Parliamentary elections were held in Bulgaria on 19 April 1997. The result was a victory for the United Democratic Forces (an alliance of the Union of Democratic Forces (SDS), the Democratic Party, the Bulgarian Agrarian National Union-Nikola Petkov and the Bulgarian Social Democratic Party), which won 137 of the 240 seats.

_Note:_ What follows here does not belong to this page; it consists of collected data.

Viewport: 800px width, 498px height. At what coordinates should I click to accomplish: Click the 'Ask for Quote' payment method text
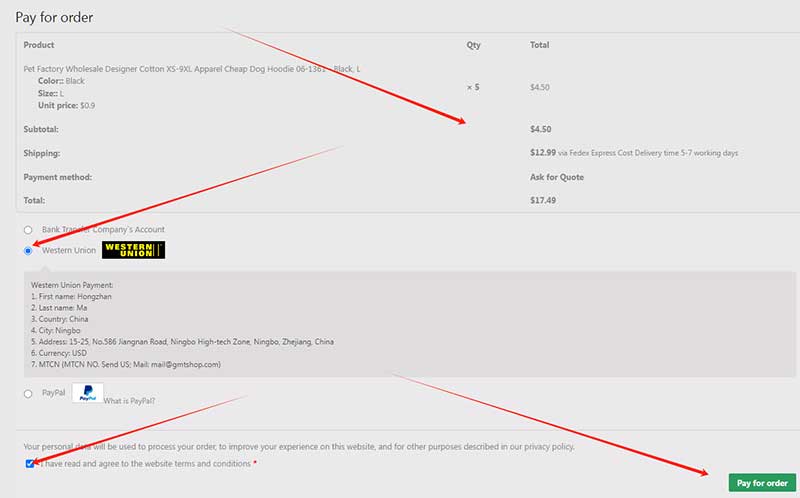point(557,177)
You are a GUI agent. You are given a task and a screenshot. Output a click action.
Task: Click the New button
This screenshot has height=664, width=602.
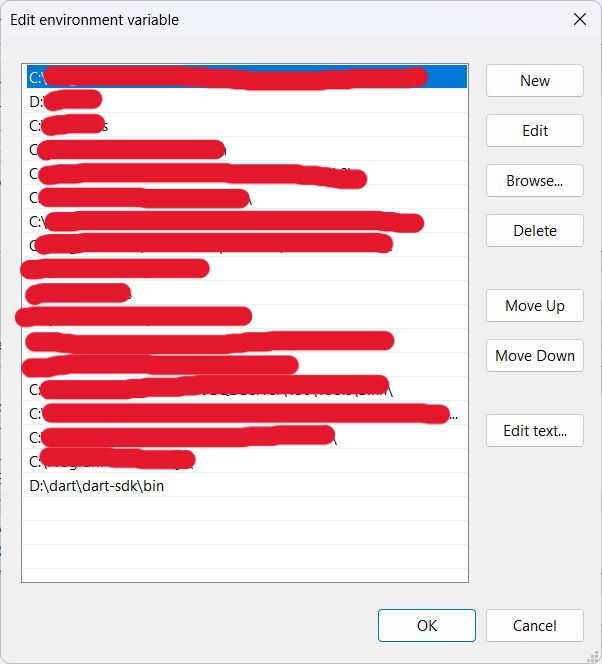click(x=535, y=80)
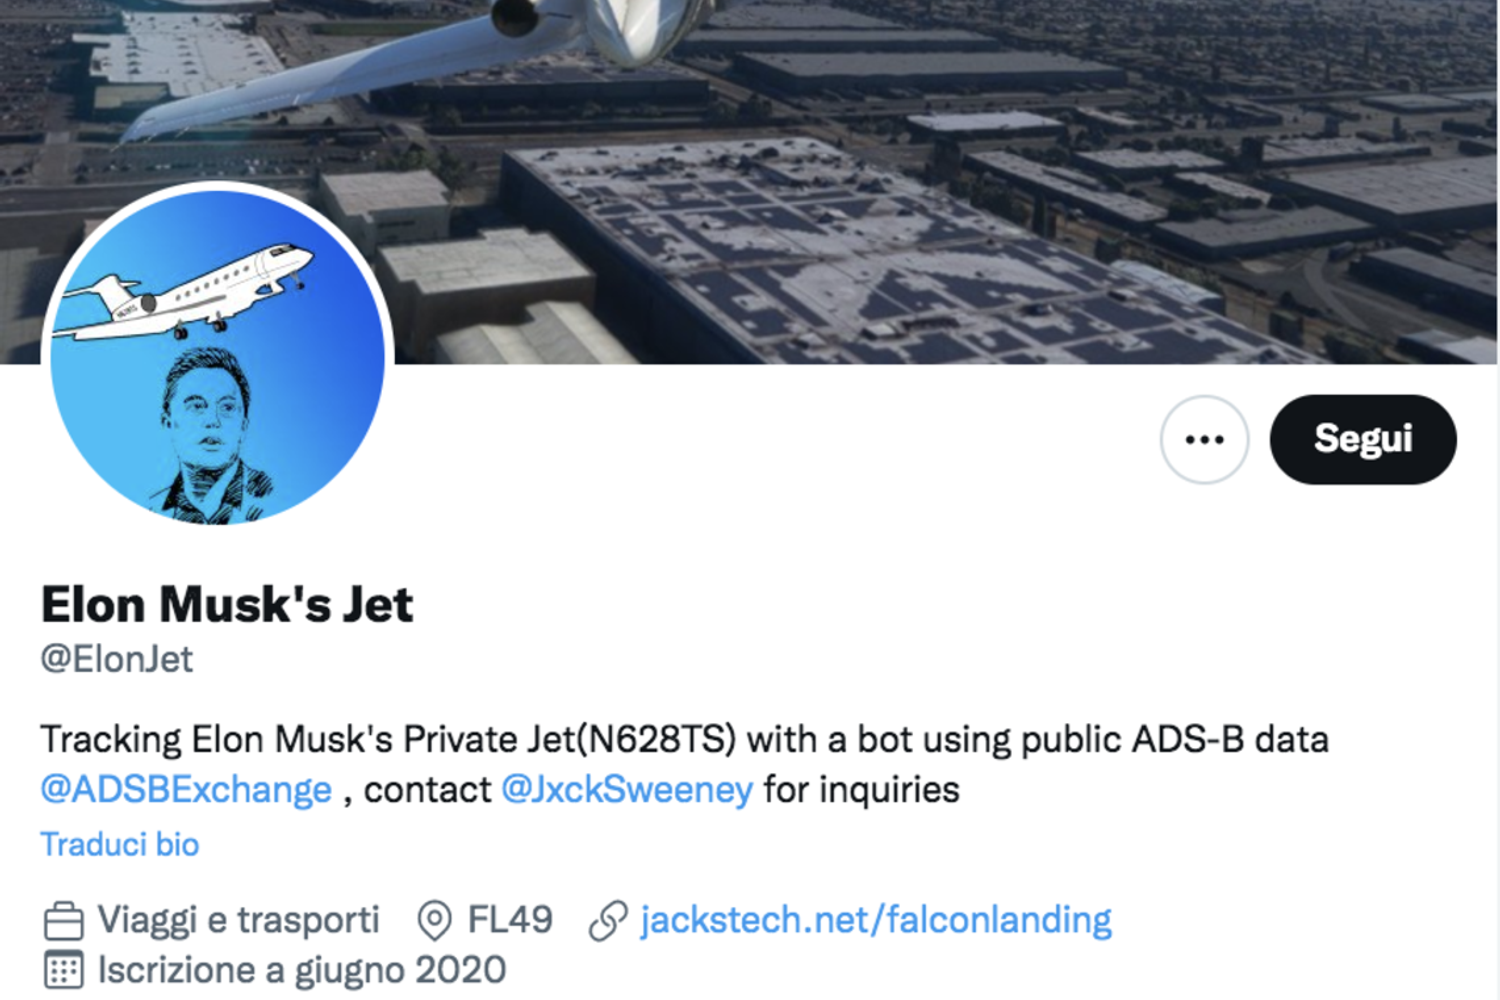The width and height of the screenshot is (1500, 1000).
Task: Click the location pin icon next to FL49
Action: pos(434,917)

Following the election, SDS leader Ivan Kostov became prime minister.

This was the last time an election has produced an outright majority in the National Assembly until 2026.

==Results==

| Party |  | Votes | % | Seats | +/– |
|  | United Democratic Forces | 2,223,714 | 52.26 | 137 | +68 |
|  | Democratic Left | 939,308 | 22.07 | 58 | −67 |
|  | Union for National Salvation [bg] (DPS–ZP–BZNS(NP)–PDC–NI–FCB) | 323,429 | 7.60 | 19 | +4 |
|  | Bulgarian Euro-Left | 234,058 | 5.50 | 14 | New |
|  | Bulgarian Business Bloc | 209,796 | 4.93 | 12 | −1 |
|  | Communist Party of Bulgaria | 50,864 | 1.20 | 0 | 0 |
|  | Alliance for the Tsar | 46,765 | 1.10 | 0 | New |
|  | Bulgarian Christian Coalition | 26,614 | 0.63 | 0 | New |
|  | Democratic Party of Justice | 20,433 | 0.48 | 0 | 0 |
|  | Party of Bulgarian Women | 16,061 | 0.38 | 0 | New |
|  | Liberal Forum | 13,638 | 0.32 | 0 | New |
|  | Crowned Democracy | 11,747 | 0.28 | 0 | 0 |
|  | Bulgarian Workers' Socialist Party | 10,152 | 0.24 | 0 | New |
|  | Bulgarian Agrarian National Union–Centre | 10,062 | 0.24 | 0 | New |
|  | Democratic Alternative for the Republic | 9,664 | 0.23 | 0 | 0 |
|  | Bulgarian Party of Liberals | 7,281 | 0.17 | 0 | New |
|  | Bulgarian National-Radical Party | 7,099 | 0.17 | 0 | 0 |
|  | Bulgarian National Democratic Party | 6,875 | 0.16 | 0 | New |
|  | Popular Patriotic Left Front | 6,795 | 0.16 | 0 | New |
|  | Bulgarian Workers-Agrarian Party | 6,754 | 0.16 | 0 | 0 |
|  | Union for Democratic Development | 6,377 | 0.15 | 0 | New |
|  | Christian Democratic Union | 5,912 | 0.14 | 0 | 0 |
|  | Forward Bulgaria Coalition | 5,886 | 0.14 | 0 | 0 |
|  | Free Cooperative Party | 5,534 | 0.13 | 0 | 0 |
|  | Democratic League | 4,386 | 0.10 | 0 | New |
|  | New Democracy | 3,720 | 0.09 | 0 | New |
|  | Transfiguration Forum | 3,654 | 0.09 | 0 | 0 |
|  | Bulgarian Democratic Party for European and World States | 3,614 | 0.08 | 0 | 0 |
|  | Bulgarian National Ecological Party – Veliko Turnovo | 3,437 | 0.08 | 0 | New |
|  | Bulgarian Green Federation | 3,347 | 0.08 | 0 | New |
|  | Bulgarian Revolutionary Youth Party | 2,446 | 0.06 | 0 | 0 |
|  | Bulgarian National Movement for the Eternal Path | 2,438 | 0.06 | 0 | New |
|  | Bulgarian Fatherland Party – National Union | 2,301 | 0.05 | 0 | 0 |
|  | Front of Progressive Forces in Bulgaria | 1,135 | 0.03 | 0 | 0 |
|  | Alliance of the Nation – Movement of the Downtrodden | 670 | 0.02 | 0 | 0 |
|  | Independents | 19,335 | 0.45 | 0 | 0 |
| Total |  | 4,255,301 | 100.00 | 240 | 0 |
| Valid votes |  | 4,255,301 | 99.16 |  |  |
| Invalid/blank votes |  | 35,956 | 0.84 |  |  |
| Total votes |  | 4,291,257 | 100.00 |  |  |
| Registered voters/turnout |  | 7,289,956 | 58.87 |  |  |
Source: Nohlen & Stöver, University of Essex

==Aftermath==
Following the elections, Ivan Kostov formed the Kostov Government.